• [TASK TO COMPLETE]
Count how many lines in the following data hold the word "cell". Your answer is the number and nothing else.

• [MATERIALS PROVIDED]

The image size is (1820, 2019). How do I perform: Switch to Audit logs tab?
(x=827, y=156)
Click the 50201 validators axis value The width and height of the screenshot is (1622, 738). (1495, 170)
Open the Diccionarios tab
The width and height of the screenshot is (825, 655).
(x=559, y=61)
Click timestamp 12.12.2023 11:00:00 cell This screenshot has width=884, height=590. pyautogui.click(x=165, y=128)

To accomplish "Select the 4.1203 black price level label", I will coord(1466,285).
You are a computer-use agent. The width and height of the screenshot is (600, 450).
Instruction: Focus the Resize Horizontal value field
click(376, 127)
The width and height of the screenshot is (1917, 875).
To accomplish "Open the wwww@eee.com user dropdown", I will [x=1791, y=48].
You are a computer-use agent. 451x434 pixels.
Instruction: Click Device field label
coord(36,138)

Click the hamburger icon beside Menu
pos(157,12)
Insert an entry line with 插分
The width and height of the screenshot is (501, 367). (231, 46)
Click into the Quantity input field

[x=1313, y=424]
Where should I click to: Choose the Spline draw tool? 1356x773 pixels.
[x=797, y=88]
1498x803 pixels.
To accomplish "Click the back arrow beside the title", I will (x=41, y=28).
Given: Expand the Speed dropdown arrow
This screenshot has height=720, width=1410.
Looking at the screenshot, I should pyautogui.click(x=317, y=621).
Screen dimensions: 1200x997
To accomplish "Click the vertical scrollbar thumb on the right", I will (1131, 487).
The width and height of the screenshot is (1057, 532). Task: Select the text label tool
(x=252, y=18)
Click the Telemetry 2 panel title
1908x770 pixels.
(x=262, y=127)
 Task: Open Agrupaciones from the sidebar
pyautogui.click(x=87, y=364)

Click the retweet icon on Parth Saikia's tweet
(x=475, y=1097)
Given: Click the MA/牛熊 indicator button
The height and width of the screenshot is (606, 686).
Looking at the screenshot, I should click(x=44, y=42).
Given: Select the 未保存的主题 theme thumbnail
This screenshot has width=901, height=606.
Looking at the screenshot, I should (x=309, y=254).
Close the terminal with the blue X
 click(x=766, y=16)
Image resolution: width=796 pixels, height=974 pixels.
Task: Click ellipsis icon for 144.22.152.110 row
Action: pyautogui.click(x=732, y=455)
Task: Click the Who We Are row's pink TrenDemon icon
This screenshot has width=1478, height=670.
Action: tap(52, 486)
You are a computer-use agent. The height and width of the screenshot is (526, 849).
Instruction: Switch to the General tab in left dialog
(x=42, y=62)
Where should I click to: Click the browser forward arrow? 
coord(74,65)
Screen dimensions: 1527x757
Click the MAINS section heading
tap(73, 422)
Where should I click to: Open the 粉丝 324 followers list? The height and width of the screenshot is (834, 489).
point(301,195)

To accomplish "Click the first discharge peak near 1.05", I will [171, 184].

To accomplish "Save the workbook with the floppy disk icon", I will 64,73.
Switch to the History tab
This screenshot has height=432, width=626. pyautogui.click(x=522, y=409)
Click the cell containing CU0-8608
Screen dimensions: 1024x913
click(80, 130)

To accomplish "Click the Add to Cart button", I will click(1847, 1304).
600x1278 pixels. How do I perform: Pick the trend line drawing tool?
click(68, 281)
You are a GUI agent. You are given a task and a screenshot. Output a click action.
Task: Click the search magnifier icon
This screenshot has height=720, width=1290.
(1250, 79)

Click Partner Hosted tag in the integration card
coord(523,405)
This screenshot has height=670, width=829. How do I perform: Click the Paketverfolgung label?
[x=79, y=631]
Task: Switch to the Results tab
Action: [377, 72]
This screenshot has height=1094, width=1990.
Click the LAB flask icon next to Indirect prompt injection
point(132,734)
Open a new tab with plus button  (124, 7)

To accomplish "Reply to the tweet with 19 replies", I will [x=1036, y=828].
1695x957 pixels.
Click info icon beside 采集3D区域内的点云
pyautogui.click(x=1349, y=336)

• [RESULT]
2